── EXTRACTED RECORDS

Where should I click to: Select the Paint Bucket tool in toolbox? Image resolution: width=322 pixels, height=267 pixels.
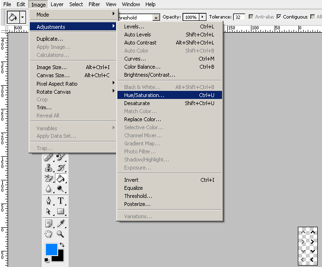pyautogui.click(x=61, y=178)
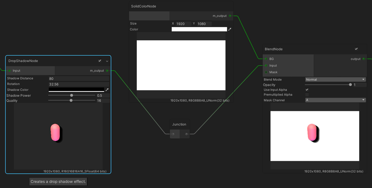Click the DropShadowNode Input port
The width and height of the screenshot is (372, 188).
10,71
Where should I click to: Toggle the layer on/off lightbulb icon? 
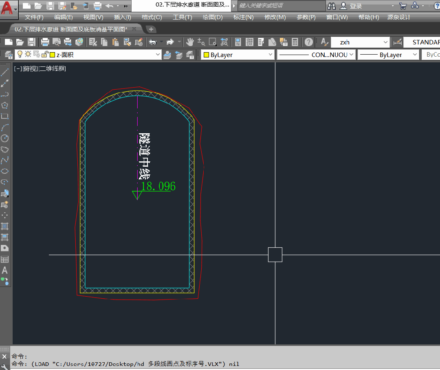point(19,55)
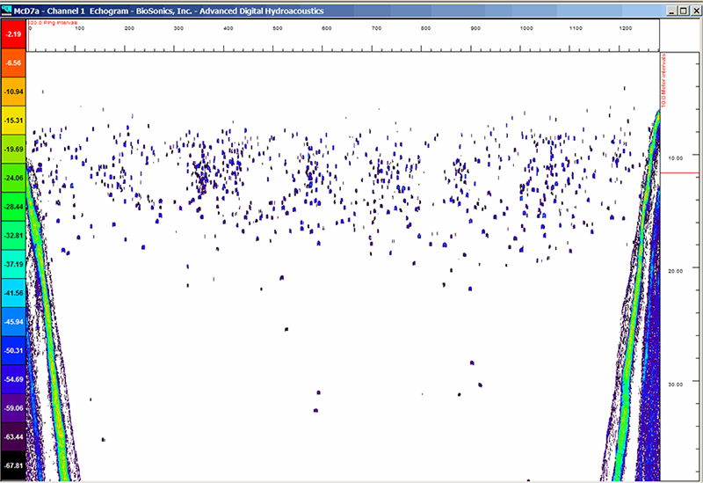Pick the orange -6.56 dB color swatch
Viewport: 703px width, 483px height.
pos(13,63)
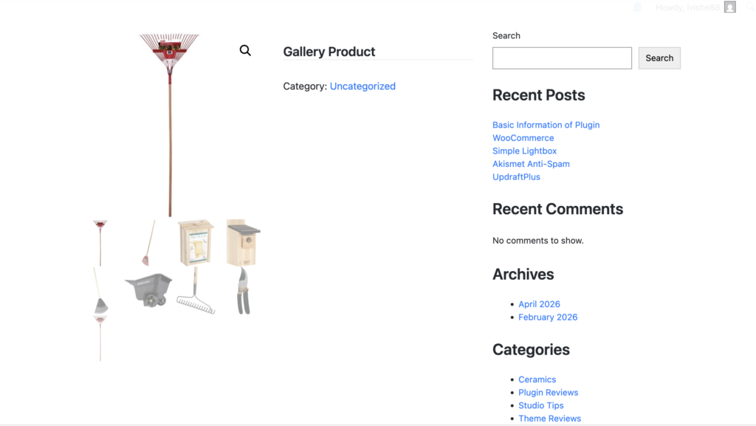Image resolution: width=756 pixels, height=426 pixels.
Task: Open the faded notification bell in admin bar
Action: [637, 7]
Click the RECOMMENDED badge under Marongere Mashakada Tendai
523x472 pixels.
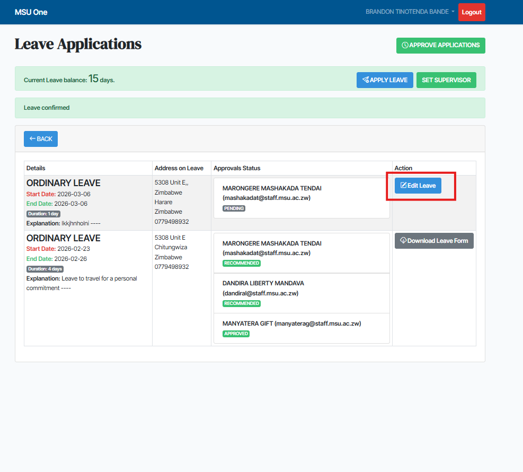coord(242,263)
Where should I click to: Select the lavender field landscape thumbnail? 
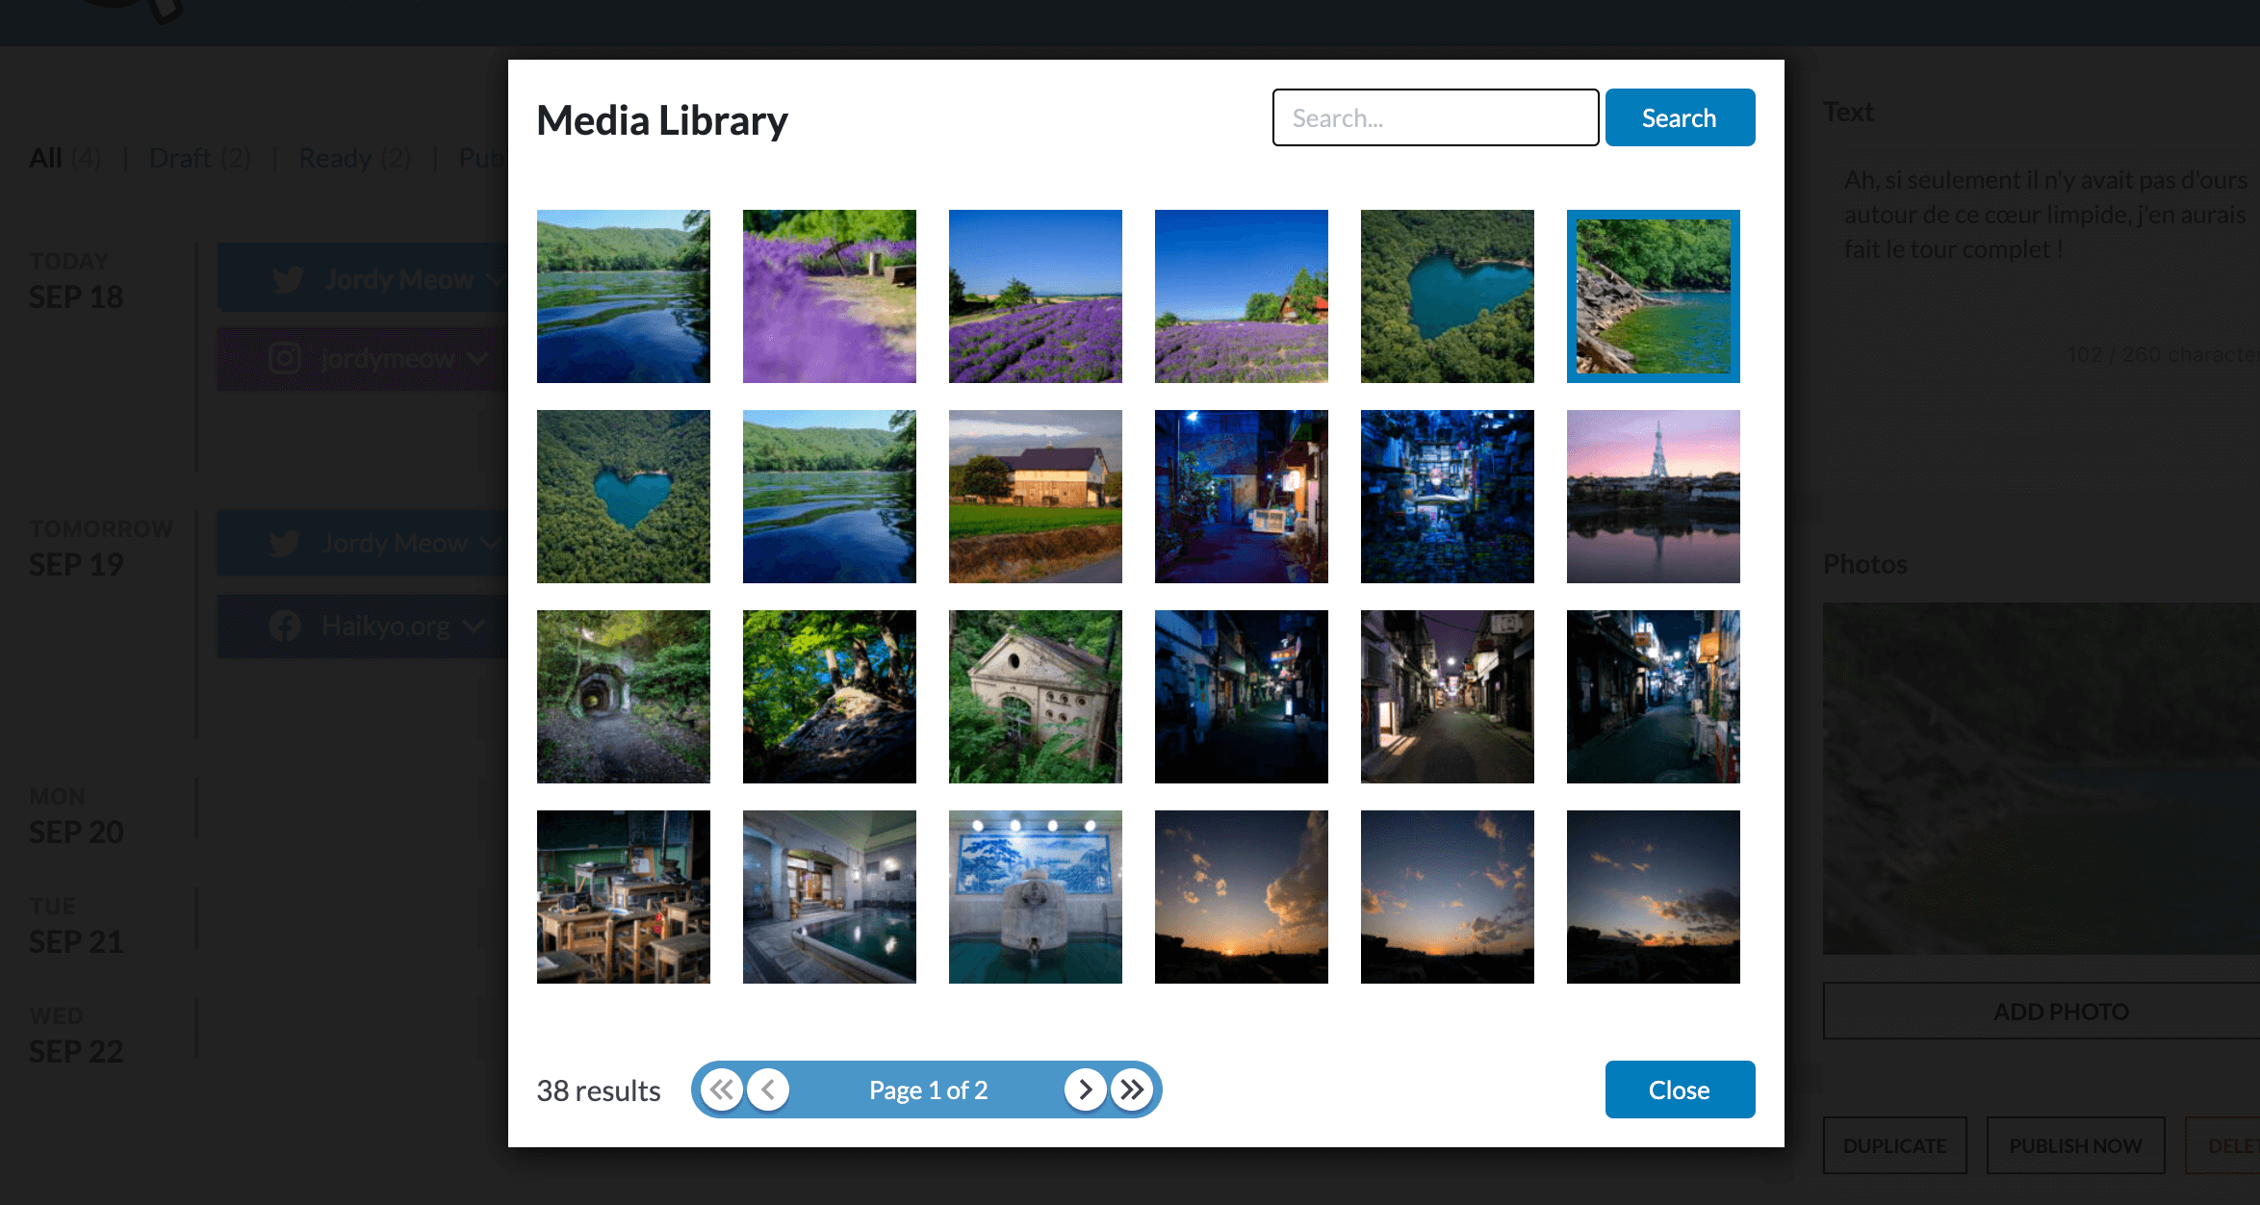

────

_WHAT NEEDS TO BE DONE_.
Pictures excluded, return exactly the lines from the one with "Click the RECOMMENDED" through the final line of the entries above, both included.

_YOUR RESPONSE_.
Click the RECOMMENDED badge under Marongere Mashakada Tendai
523x472 pixels.
coord(242,263)
Where should I click to: Select the lavender field landscape thumbnail? 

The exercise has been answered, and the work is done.